Мелкую Сокол жалел. Это чувство появилось у него не сразу. Сначала, когда отец привел ее в дом, Соколу было все равно. Он привык во всем полагаться на отца. Раз отец так сделал, значит, так надо. Но на похоронах он увидел, как рыдала Мелкая.
«Надо же», – удивился он. – «Всего год, как знает, а так плачет».
Сам-то Сокол, несмотря на охватившую его пустоту, так и не смог выдавить из себя ни слезинки.
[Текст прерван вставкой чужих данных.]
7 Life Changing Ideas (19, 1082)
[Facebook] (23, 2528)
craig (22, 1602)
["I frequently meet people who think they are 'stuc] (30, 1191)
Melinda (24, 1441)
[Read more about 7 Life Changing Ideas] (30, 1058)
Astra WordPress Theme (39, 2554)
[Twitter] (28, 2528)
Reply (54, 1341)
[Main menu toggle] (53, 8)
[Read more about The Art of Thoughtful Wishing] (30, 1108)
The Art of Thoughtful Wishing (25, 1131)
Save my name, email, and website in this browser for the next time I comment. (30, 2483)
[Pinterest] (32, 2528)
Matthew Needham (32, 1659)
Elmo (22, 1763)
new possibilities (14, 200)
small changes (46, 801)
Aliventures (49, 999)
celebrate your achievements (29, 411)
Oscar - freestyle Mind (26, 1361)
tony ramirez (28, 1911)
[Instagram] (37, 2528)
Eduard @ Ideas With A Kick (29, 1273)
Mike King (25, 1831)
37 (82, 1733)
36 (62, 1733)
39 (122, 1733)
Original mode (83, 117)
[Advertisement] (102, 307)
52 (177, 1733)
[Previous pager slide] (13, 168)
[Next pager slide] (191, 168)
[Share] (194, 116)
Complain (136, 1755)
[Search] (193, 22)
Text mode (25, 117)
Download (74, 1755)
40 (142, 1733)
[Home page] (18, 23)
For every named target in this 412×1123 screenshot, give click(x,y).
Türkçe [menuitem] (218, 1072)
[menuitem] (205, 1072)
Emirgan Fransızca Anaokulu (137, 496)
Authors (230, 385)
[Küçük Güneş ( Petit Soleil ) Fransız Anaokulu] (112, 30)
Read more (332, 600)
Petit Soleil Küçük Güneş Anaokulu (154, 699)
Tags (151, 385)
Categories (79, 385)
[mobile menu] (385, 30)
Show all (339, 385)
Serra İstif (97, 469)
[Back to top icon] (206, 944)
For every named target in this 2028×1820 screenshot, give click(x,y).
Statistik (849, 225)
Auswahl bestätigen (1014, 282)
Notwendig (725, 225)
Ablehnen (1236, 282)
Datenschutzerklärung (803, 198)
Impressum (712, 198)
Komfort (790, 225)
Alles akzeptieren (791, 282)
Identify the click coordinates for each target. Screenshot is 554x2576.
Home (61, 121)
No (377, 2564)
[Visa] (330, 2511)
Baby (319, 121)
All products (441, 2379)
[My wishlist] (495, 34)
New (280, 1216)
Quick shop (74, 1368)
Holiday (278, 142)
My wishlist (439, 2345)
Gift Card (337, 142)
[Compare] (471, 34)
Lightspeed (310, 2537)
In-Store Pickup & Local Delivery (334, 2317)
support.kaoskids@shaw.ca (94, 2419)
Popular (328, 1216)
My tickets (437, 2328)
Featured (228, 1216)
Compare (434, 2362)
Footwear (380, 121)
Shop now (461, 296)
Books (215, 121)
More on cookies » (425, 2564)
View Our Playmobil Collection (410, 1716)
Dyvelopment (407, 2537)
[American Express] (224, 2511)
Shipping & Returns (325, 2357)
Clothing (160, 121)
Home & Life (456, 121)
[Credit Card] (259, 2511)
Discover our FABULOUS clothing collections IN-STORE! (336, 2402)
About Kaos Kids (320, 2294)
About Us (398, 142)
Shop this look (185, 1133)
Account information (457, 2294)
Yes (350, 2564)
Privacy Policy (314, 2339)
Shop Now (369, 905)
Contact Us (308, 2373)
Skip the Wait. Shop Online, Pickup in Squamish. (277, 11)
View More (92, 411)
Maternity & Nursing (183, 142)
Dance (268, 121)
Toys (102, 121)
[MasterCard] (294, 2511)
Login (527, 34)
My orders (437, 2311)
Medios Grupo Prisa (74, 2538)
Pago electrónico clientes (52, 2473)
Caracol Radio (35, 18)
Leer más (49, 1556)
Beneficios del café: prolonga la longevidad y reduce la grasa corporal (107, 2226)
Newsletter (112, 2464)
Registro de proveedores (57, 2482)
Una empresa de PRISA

Хотя особо жалеть Мелкую не стоило. Все у нее было хорошо. Письменный стол, книжные полки и кровать создавали уютный уголок, да и вся большая комната была фактически в ее распоряжении. Бабка заботилась о внучке. За квартиру платил Сокол. На питание денег тоже подкидывал. А еще от государства несовершеннолетней девочке перепадало какое-то пособие. Бабка деньги с пособия не тратила, а отдавала Мелкой. Та складывала их в картонную коробку, которую хранила под кроватью.
Как-то после очередного болеро Лилька сказала:
– Давай распотрошим заначку Мелкой!
– Не смешно, – ответил Сокол.
Шутка подруги ему показалось глупой. Отнимание денег у Мелкой никак не встраивалось в его чувство жалости к ней.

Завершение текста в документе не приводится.